Note: if you don't install it on Linux you need to either use the full
path or put it in a folder and run it as ./godotpcktool
similarly to
Windows.
You can view the tool help by running godotpcktool -h
Lists the files inside a pck file.
godotpcktool Thrive.pck
Long form:
godotpcktool --pack Thrive.pck --action list
Extracts the contents of a pck file.
godotpcktool Thrive.pck -a e -o extracted
Long form:
godotpcktool --pack Thrive.pck --action extract --output extracted
Adds content to an existing pck or creates a new pck. When creating a
new pck you can specify which Godot version the pck file says it is
packed with using the flag set-godot-version
.
godotpcktool Thrive.pck -a a extracted --remove-prefix extracted
Long form:
godotpcktool --pack Thrive.pck --action add --remove-prefix extracted --file extracted
Filters can be used to only act on a subset of files in a pck file, or from the filesystem.
Specify the minimum size under which files are excluded:
godotpcktool --min-size-filter 1000
This will exclude files with size 999 bytes and below.
Specify the maximum size above which files are excluded:
godotpcktool --max-size-filter 1000
NOTE: if you use max size to compliment min size extraction, you should subtract one from the size, otherwise you'll operate on the same files twice.
However if you want to work on exactly some size files you can specify the same size twice:
godotpcktool --min-size-filter 1 --max-size-filter 1
The option to include files can be given a list of regular expressions that select only files that match at least one of them to be processed.
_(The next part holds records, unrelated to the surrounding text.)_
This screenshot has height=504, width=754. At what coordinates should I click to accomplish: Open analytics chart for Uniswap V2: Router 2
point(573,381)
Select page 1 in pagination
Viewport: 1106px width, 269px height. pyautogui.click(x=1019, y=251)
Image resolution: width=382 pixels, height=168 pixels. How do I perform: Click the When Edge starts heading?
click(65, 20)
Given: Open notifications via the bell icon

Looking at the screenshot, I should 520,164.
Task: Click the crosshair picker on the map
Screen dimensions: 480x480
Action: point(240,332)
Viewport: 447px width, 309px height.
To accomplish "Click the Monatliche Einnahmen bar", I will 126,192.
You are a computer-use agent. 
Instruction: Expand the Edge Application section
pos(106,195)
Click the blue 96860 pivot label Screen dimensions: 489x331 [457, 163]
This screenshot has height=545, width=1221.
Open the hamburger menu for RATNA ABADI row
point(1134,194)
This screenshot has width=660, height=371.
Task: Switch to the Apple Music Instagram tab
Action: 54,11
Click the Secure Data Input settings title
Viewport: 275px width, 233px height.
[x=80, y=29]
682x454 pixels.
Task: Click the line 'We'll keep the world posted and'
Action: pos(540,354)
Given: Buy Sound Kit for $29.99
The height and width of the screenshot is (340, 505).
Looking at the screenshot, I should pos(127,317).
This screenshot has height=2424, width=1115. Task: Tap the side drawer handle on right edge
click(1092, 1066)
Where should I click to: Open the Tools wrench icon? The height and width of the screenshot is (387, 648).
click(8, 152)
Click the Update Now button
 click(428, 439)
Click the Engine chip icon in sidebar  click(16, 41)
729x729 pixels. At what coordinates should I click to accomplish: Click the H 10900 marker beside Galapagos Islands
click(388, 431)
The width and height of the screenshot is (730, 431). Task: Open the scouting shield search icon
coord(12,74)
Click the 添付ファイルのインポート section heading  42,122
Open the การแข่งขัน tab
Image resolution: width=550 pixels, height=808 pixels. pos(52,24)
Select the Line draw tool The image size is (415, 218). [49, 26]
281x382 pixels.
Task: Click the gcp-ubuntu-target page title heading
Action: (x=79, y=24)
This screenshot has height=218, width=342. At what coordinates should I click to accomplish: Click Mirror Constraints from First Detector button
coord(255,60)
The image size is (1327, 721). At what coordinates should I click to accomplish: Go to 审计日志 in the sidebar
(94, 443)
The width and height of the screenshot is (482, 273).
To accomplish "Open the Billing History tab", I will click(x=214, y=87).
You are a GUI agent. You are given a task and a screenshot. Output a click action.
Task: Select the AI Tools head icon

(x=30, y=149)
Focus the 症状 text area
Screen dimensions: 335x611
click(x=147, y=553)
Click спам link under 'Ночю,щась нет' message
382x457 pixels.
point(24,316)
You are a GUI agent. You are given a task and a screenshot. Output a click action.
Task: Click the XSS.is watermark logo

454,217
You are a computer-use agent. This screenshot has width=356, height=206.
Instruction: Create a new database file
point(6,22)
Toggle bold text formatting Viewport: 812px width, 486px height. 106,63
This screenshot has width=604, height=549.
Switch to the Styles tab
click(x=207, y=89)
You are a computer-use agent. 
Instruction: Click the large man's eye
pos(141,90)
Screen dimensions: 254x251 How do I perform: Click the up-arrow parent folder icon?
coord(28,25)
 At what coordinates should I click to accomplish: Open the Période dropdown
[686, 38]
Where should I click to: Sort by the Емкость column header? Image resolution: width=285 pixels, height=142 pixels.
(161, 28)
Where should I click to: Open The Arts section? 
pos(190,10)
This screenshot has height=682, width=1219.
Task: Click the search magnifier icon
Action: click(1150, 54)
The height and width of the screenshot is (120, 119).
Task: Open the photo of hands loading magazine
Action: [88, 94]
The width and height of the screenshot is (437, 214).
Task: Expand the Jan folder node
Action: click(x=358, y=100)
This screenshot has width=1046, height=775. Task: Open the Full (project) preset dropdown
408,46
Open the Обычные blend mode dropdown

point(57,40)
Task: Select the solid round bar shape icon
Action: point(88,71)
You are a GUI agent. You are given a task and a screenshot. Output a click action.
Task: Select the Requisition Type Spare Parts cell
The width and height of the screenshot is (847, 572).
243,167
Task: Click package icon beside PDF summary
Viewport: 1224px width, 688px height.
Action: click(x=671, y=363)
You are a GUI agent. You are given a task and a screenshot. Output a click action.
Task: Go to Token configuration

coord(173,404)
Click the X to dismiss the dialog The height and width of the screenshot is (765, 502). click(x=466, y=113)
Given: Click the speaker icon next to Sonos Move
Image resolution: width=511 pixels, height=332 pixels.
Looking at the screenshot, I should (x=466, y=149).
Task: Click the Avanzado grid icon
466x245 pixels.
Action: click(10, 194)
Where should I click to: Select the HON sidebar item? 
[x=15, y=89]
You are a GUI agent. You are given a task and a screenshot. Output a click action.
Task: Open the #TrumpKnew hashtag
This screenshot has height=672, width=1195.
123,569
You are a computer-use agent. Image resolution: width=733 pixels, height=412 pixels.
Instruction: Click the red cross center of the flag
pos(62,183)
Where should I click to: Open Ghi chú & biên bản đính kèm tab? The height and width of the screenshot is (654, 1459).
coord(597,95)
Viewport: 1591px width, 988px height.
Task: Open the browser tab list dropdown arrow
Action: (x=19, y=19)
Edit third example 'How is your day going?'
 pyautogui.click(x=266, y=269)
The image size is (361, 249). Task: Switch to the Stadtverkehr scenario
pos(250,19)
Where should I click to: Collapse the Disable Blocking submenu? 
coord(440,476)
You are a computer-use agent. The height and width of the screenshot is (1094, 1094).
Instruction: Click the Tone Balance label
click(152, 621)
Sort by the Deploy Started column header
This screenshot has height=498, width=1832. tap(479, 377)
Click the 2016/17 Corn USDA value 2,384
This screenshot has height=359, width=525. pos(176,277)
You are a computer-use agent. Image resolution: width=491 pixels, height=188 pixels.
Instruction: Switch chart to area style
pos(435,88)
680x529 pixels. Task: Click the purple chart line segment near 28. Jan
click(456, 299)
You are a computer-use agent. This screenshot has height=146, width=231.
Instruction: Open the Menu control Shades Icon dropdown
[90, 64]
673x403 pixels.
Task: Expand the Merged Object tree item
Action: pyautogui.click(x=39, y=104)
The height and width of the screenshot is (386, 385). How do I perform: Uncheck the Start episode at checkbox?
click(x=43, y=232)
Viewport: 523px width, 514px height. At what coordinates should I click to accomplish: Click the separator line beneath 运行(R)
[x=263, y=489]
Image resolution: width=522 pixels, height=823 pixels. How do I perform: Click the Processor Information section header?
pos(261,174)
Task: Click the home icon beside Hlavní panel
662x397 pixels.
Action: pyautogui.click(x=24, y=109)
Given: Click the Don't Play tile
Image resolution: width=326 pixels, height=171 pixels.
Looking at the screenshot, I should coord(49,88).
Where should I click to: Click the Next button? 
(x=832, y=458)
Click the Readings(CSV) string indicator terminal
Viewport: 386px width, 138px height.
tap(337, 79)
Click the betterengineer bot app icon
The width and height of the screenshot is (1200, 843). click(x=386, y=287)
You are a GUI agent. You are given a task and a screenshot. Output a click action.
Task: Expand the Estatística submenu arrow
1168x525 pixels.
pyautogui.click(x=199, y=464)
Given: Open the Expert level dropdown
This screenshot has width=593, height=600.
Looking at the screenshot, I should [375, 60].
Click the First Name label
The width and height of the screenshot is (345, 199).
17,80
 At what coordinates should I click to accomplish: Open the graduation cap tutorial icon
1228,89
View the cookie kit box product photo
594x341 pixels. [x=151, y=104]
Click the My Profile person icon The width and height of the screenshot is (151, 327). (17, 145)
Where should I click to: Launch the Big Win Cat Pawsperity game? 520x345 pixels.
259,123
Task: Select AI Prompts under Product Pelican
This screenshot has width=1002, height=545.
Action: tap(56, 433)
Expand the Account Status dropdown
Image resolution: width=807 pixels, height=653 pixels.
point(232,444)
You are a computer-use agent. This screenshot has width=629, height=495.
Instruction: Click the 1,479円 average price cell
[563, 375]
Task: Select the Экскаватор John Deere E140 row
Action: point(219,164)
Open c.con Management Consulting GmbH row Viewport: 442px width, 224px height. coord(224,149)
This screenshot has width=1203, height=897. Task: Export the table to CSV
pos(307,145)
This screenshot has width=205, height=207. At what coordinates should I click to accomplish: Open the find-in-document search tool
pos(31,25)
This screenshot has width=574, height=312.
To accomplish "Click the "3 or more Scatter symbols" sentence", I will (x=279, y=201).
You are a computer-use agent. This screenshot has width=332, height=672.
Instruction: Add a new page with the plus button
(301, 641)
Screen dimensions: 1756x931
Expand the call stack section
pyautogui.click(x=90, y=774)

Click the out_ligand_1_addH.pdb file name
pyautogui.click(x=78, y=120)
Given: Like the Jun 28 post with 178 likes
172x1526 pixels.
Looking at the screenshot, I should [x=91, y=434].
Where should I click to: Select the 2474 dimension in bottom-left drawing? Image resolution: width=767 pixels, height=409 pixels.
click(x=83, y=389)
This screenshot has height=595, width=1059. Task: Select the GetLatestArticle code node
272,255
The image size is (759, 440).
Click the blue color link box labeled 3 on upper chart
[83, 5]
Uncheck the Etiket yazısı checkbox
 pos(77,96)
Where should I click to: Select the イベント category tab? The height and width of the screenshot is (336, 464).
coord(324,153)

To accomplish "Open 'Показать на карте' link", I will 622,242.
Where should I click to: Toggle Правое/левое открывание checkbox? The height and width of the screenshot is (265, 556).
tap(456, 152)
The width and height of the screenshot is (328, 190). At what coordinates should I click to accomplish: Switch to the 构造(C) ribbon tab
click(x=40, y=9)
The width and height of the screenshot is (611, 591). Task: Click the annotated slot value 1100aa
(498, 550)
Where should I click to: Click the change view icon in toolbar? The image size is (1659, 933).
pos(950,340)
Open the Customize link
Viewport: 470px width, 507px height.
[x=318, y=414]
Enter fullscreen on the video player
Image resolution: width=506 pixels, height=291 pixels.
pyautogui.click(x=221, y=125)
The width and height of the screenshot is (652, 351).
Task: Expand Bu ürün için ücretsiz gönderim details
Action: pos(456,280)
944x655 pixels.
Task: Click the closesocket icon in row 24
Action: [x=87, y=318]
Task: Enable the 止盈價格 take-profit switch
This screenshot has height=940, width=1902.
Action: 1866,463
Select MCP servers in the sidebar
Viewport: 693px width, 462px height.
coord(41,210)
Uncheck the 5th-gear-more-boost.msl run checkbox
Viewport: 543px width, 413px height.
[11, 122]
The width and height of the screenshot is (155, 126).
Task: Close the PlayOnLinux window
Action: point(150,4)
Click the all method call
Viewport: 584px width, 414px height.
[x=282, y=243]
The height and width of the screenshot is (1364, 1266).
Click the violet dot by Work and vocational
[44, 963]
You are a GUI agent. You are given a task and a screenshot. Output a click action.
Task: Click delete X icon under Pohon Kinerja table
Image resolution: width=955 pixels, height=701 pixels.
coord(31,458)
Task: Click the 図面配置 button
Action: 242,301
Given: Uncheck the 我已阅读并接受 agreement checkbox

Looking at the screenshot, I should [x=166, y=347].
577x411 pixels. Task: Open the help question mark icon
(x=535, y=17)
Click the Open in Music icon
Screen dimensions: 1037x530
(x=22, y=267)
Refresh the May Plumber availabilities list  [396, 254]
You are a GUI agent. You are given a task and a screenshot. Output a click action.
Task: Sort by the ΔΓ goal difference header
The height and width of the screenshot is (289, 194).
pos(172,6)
For example, you can list all files containing "po" in their names with:
godotpcktool --include-regex-filter po
Or if you want to require that to be the file extension (note that different shells require different escaping):
godotpcktool -i '\.po'
Multiple regular expressions can be separated by comma, or specified by giving the option multiple times:
godotpcktool -i '\.po,\.txt'
godotpcktool -i '\.po' -i '\.txt'
If no include filter is specified, all files pass through it. So not specifying an include filter means "process all files".
Note that filtering is case-sensitive.
Files can also be excluded if they match a regular expression:
godotpcktool --exclude-regex-filter txt
If both include and exclude filters are specified, then first the include filter is applied, after that the exclude filter is used to filter out files that passed the first filter. For example to find files containing "po" but no "zh":
godotpcktool -i '\.po' -e 'zh'
If you need more complex filtering you can specify regular expressions with
--include-override-filter
which makes any file matching any of those
regular expression be included in the operation, even if another filter
would cause the file to be excluded. For example you can use this to set
file size limits and then override those for specific type:
godotpcktool --min-size-filter 1000 --include-override-filter '\.txt'
In the long form multiple files may be included like this:
godotpcktool ... --file firstfile,secondfile
Make sure to use quoting if your files contain spaces, otherwise the files will be interpreted as other options.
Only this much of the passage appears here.